This technology is an optically-powered complementary metal-oxide-semiconductor (CMOS) chip designed for minimally-invasive electrophysiological measurements and intracellular monitoring of biological systems.
Implantable and injectable integrated circuits (IC’s) provide great promise for opening up functionalities in life science research and future device applications. However, implementing a fully implantable system is difficult due to issues with device size, power delivery, and communication. Ideally, devices are less than ten microns in each dimension, allowing the ICs to be injectable and potentially diffusible through tissue. Furthermore, while wireless power delivery methods using radio-frequency and ultrasound exist, they are constrained by the device’s size and required proximity to external transducers, making such technology difficult to implement at the micron scale.
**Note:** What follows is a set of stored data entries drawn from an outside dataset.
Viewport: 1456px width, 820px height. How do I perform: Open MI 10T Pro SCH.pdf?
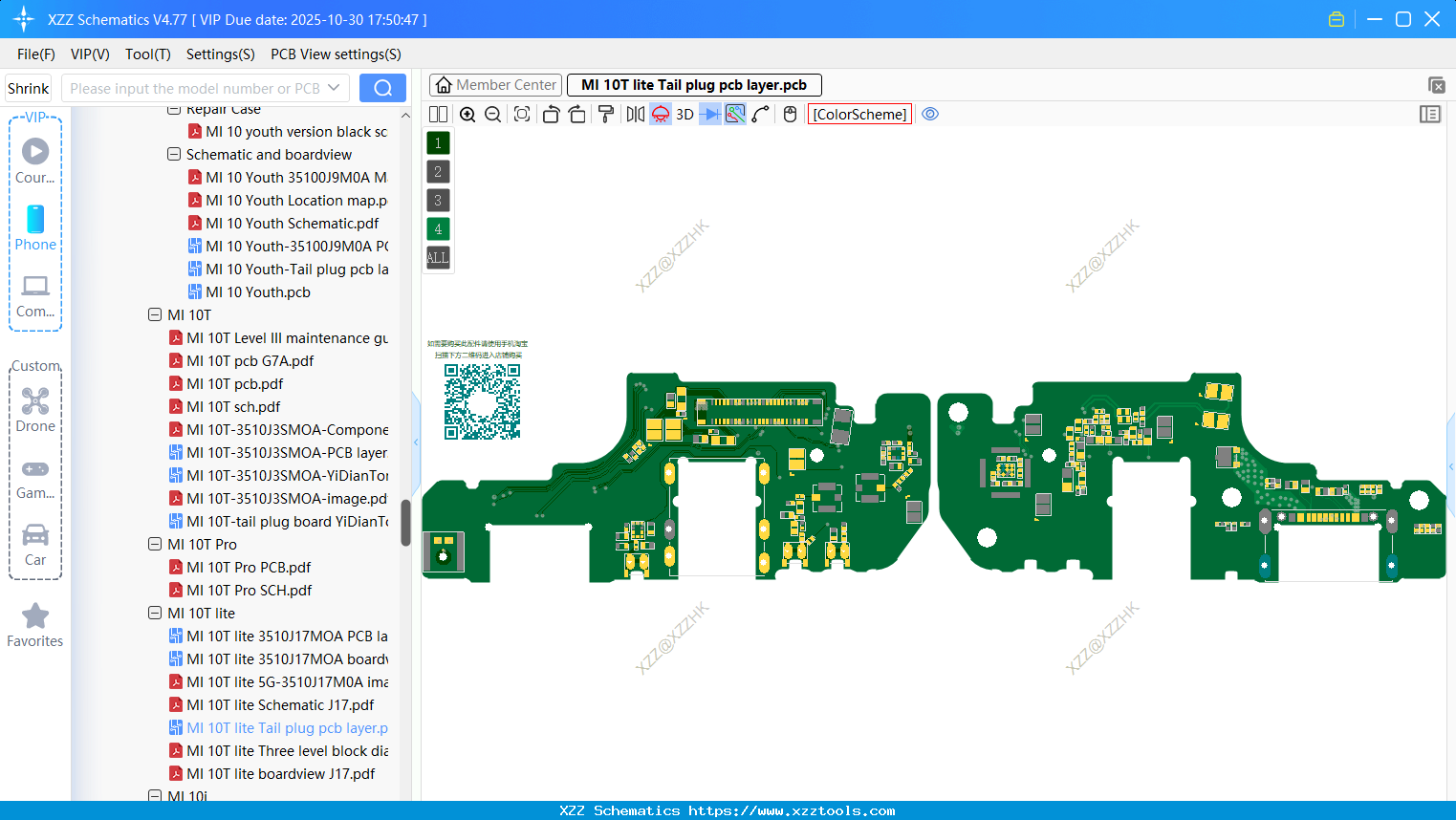point(251,590)
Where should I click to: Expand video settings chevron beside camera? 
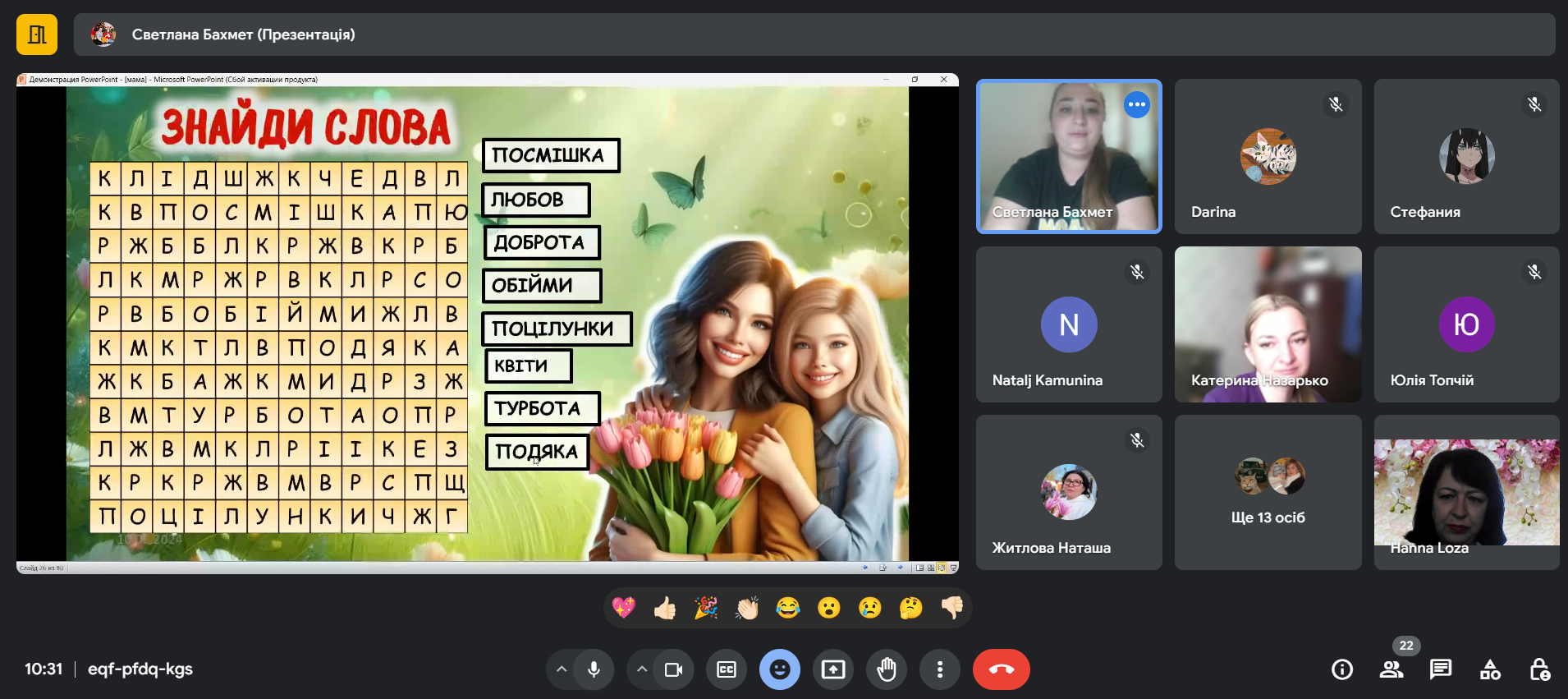pyautogui.click(x=642, y=669)
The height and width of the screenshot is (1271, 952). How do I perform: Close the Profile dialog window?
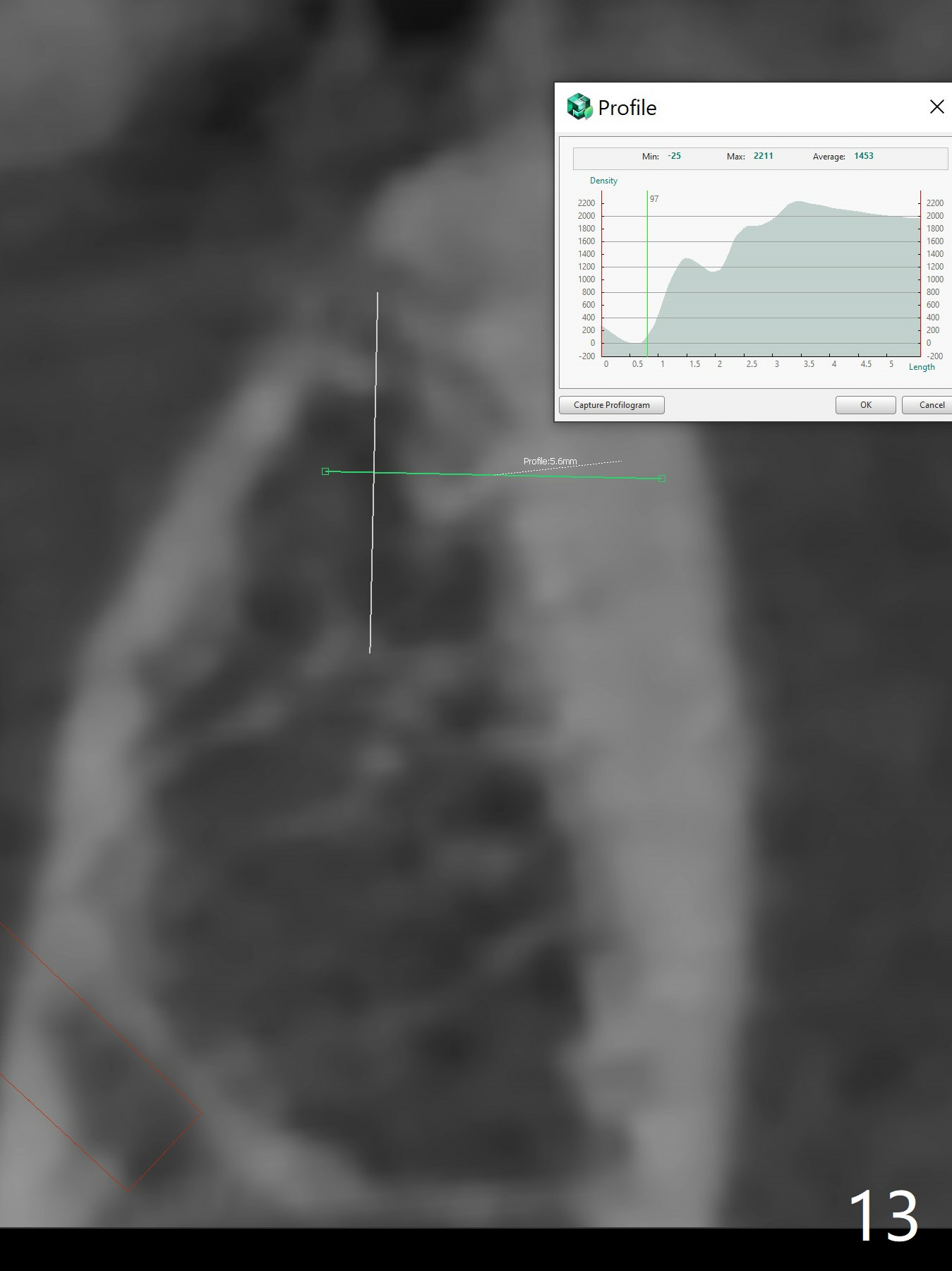click(936, 107)
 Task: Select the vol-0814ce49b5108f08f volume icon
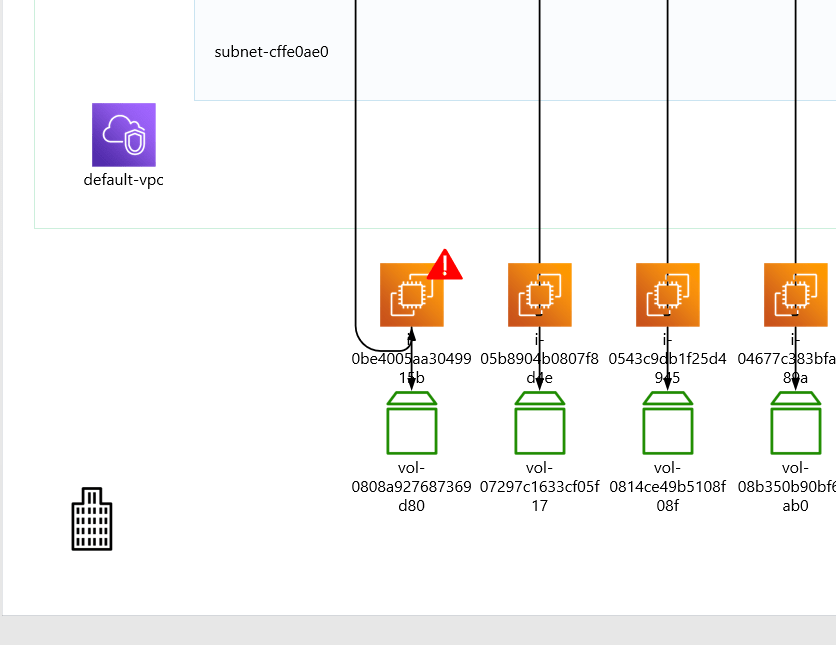pyautogui.click(x=667, y=424)
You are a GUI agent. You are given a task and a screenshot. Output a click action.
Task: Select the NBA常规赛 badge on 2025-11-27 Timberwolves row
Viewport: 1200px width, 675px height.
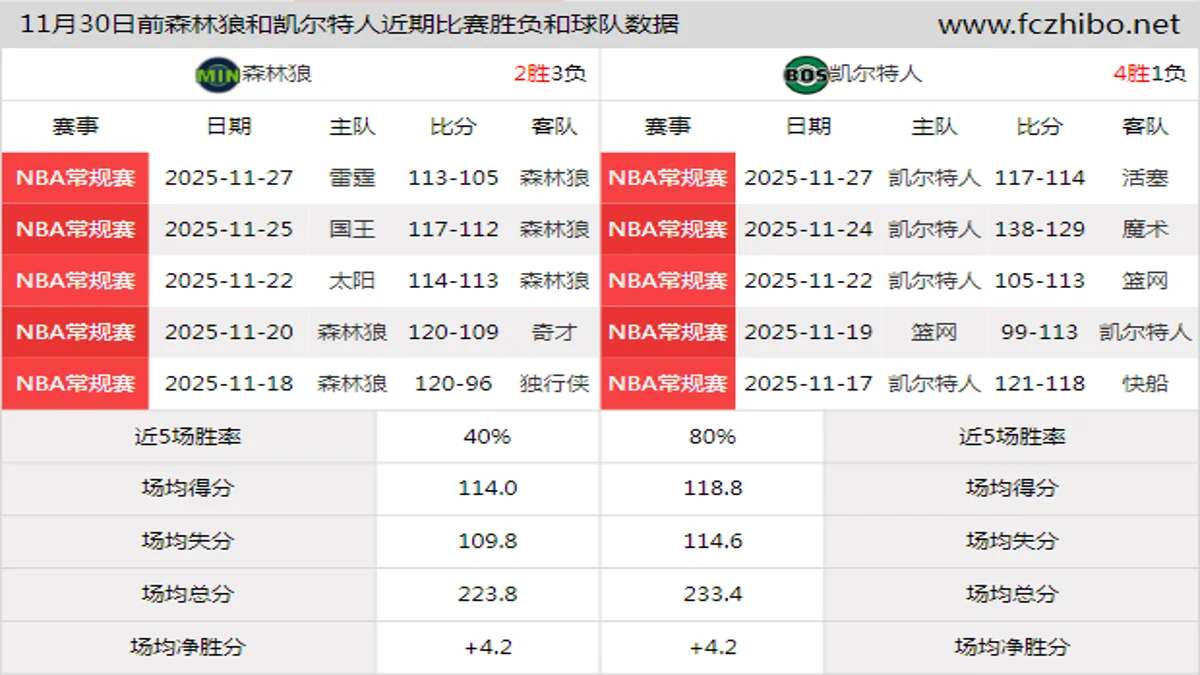75,178
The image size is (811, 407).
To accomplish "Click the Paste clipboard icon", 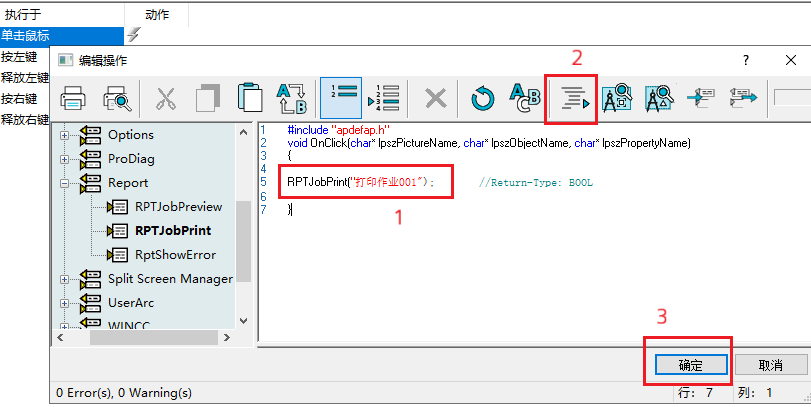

This technology is an injectable IC chip that can be powered wirelessly by visible light and is less than ten microns in each dimension. The small size of the chip is accomplished through chip-thinning techniques. Integrated photovoltaic cells allow incident light on the chip to be converted into usable electrical power. Additionally, quantum dot capacitors can be used to perform optical data transfer via fluorescence modulation, thereby yielding optical signals which can be captured by a variety of imaging tools such as cameras on fluorescent microscopes. As such, the size and wireless power harvesting capabilities of this technology allow for IC chips to be injected directly into tissue and potentiate a class of fully-injectable electronic devices.